■ **Text segment**
Start of Block
Two Virginia Congressmen this week introduced a bill designed to eliminate exclusive service agreements now being forged by cable Internet providers.
The Internet Growth and Development Act of 1999, introduced Thursday by Reps. Rick Boucher and Bob Goodlatte, attacks cable companies that bundle Internet access with cable television offerings. The Congressmen argue telephone companies that provide Internet service must offer the two services separately, but cable companies do not. They say that gives cable companies an unfair advantage when offering Internet services to customers.
“If the cable TV companies are permitted to force their cable modem customers to purchase their affiliated Internet access services as a condition of subscribing to their high speed transport service, many of the independent ISPs will be foreclosed from a large portion of their existing customer base and from market growth opportunities,” Boucher said.
End of Block
Set down, word for word, the part of the cable Internet bill report that begins with "The Internet Growth" and ends with "services to customers.".

■ **Data excerpts**
Start of Block
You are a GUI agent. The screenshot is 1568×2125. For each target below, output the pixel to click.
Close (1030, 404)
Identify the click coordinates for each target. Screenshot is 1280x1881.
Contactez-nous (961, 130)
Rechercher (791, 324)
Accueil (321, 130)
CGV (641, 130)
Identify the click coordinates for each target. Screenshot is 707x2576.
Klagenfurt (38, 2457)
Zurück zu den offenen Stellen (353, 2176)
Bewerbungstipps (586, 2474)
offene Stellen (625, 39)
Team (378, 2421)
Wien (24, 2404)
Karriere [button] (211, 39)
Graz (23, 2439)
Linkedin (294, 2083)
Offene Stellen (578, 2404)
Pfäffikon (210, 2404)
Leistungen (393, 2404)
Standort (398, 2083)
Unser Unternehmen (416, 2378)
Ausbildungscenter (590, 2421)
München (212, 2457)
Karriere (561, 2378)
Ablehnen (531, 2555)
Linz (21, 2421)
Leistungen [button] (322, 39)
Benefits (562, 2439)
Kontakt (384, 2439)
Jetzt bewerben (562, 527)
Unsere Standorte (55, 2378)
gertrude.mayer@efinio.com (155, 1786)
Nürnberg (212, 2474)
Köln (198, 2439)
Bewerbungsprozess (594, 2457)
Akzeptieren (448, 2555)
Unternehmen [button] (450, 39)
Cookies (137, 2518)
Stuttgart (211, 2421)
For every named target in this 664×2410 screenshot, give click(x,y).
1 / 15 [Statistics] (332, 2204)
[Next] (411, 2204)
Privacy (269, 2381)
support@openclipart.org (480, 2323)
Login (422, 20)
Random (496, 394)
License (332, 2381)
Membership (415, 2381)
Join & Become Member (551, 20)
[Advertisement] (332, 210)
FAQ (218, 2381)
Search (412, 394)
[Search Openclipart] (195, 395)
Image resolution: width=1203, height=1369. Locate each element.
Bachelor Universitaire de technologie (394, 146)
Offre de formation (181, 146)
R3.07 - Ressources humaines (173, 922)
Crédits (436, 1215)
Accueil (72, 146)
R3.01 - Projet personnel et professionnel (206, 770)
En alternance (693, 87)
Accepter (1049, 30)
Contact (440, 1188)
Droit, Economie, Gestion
End of Block
■ **Result**
The Internet Growth and Development Act of 1999, introduced Thursday by Reps. Rick Boucher and Bob Goodlatte, attacks cable companies that bundle Internet access with cable television offerings. The Congressmen argue telephone companies that provide Internet service must offer the two services separately, but cable companies do not. They say that gives cable companies an unfair advantage when offering Internet services to customers.